Excerpt provided:
I have a friend — let's call her Emma — who falls completely, desperately in love every single time she meets someone new. We've all sat through the familiar speech: she's never felt this way before, this one is definitely different, this is absolutely The One. For the twentieth time. Then there's my other friend, Claire, who is her polar opposite. By her own admission, she has never really been in love — not even on her wedding day. She loves her husband, she says, but "never felt as swept away as I did over a boyband at age twelve."
So how many times do we actually fall in love?
Emma and Claire represent two extremes most of us recognize. But thanks to a large-scale American study, we now have a real answer to that question — not a romantic guess, but actual data.
The Kinsey Institute surveyed more than ten thousand people between the ages of 19 and 99, asking them how many times in their lives they had experienced passionate, all-consuming love. The results were striking — and more nuanced than most people would expect.
There was no significant difference in how often heterosexual, gay, and bisexual participants had fallen in love. Older respondents reported falling in love slightly more often than younger adults, which suggests that while most of us experience our great loves early in life, it can absolutely happen again at 50, 60, or beyond. Men reported falling in love marginally more often than women, though the difference was small and most pronounced between heterosexual men and heterosexual women.
But what counts as "love"?

About this task: Extend the article on how often people fall in love, starting right after its last line. The material that comes next is separate from the article on how often people fall in love.

Entries shown:
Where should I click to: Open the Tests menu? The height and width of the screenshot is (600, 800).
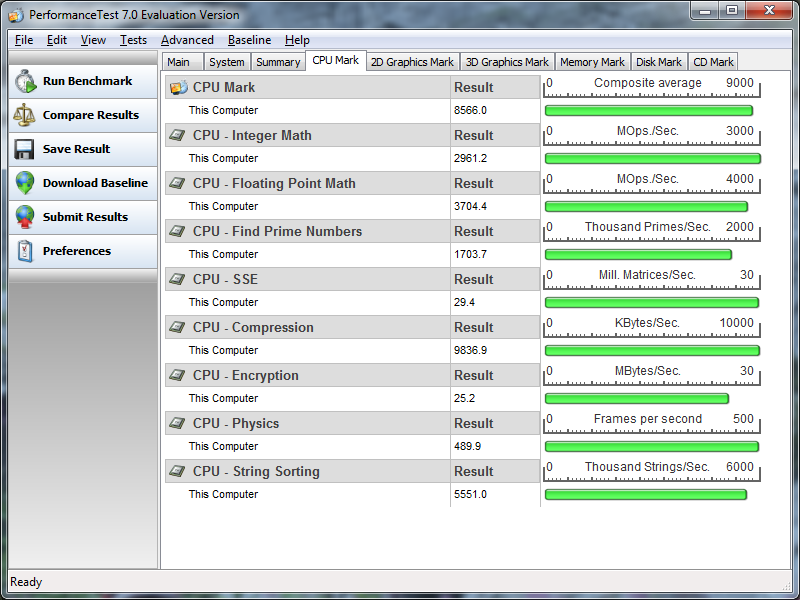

* * *

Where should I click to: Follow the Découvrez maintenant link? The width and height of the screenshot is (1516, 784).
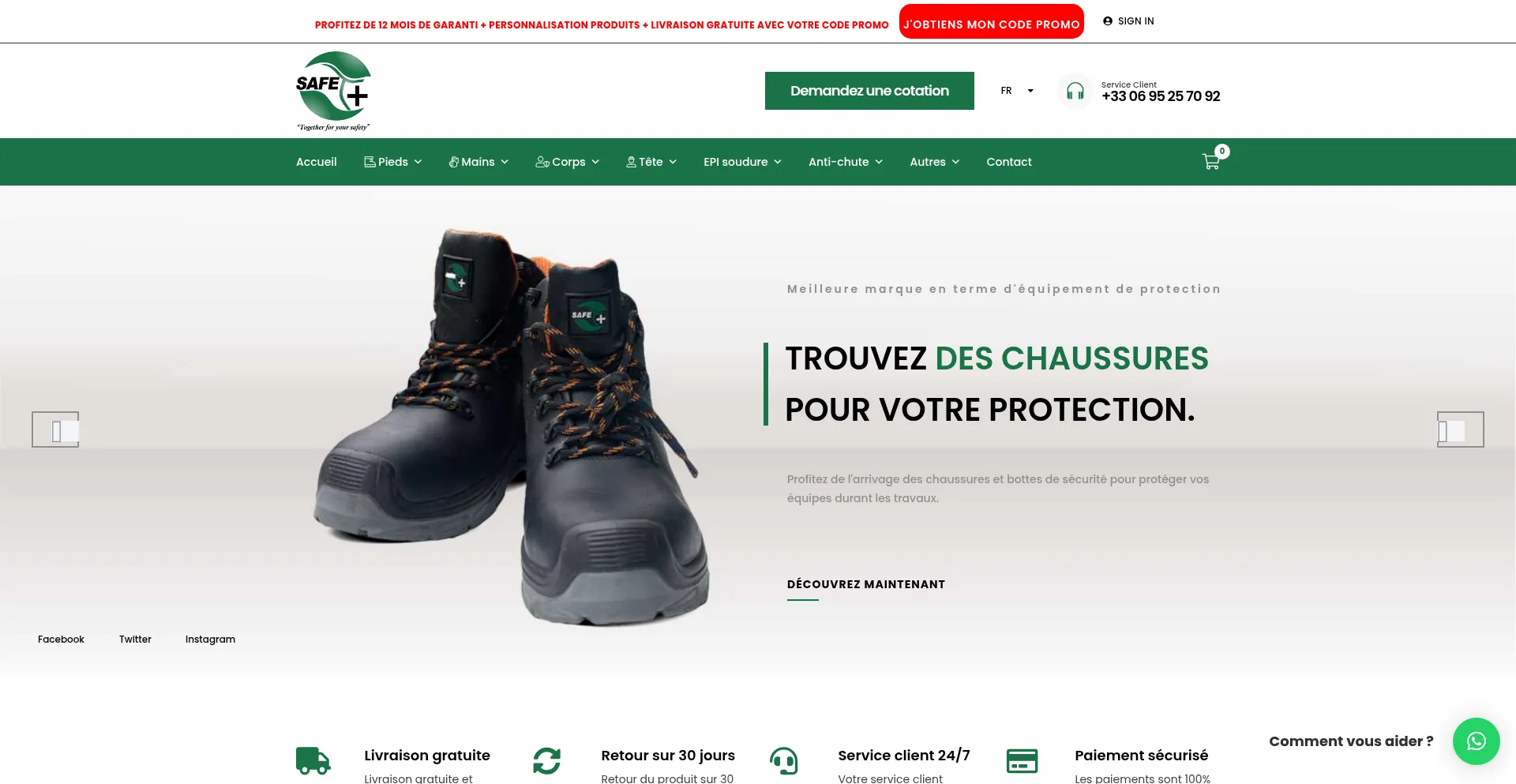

==

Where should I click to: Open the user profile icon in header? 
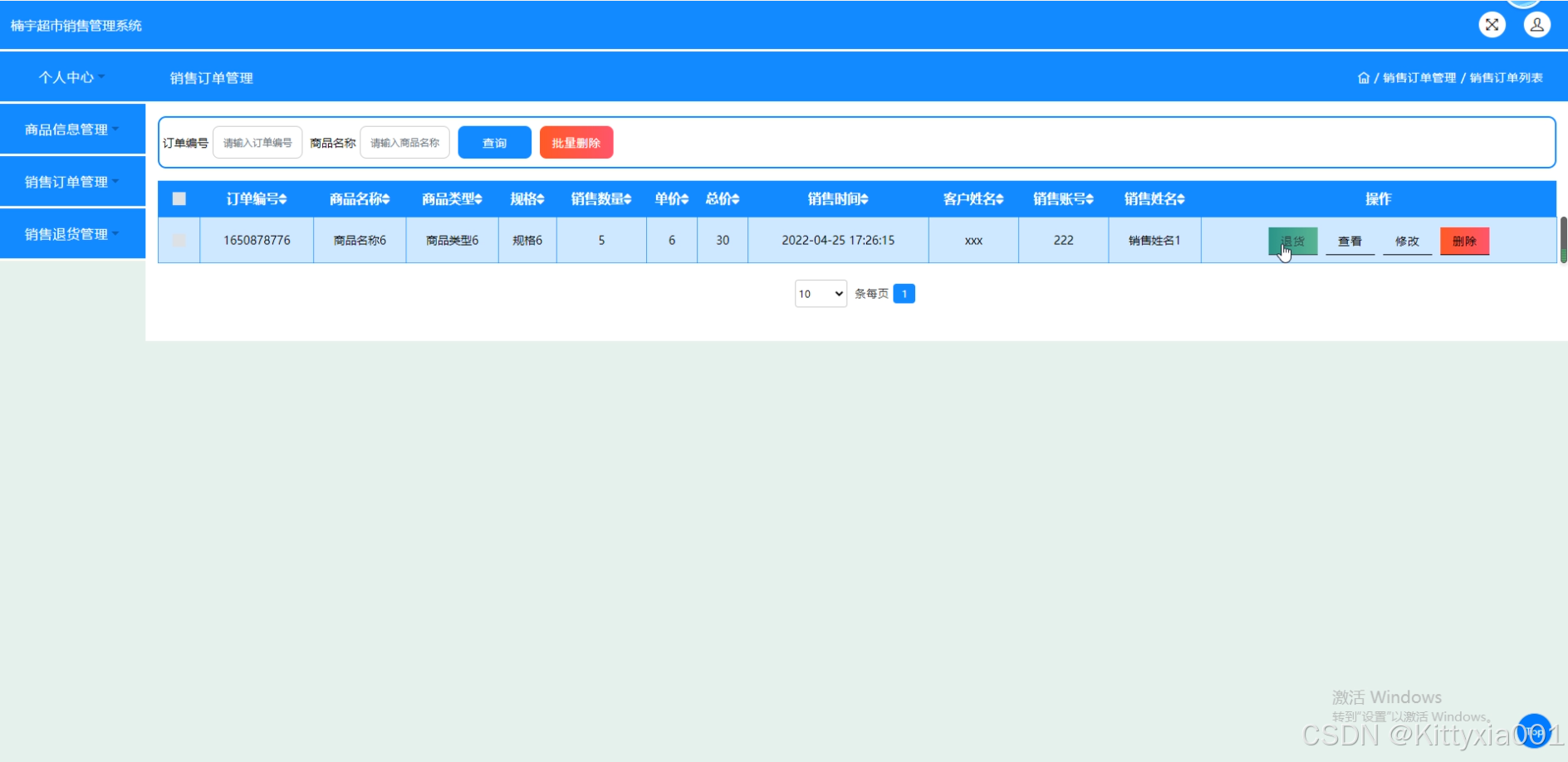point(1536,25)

Answer area:
Critics of the study pointed out a valid concern: participants weren't given a precise definition of love before answering. The researchers described it as the early, intense phase of attraction — that state of powerful desire, emotional fixation, and deep longing for another person. This is distinct from the quieter "companionate love" that characterizes long-term relationships built on stability, friendship, and shared history.
Skeptics wondered how many respondents confused genuine love with limerence, physical infatuation, or obsessive longing — and whether those experiences were being counted as love.
Limerence, a term introduced by American psychologist Dorothy Tennov in the 1970s, describes an intense emotional state in which a person becomes obsessively fixated on an idealized version of someone else. It's often one-sided, compulsive, and accompanied by physical symptoms — a fluttering stomach, trembling, sweating, a racing heart. Tennov argued that limerence frequently develops as a result of childhood emotional neglect or trauma, making it a very different experience from mutual, grounded love.
To minimize this confusion, the study specifically asked participants to count only those loves that felt rare, life-altering, and had a lasting impact on who they became.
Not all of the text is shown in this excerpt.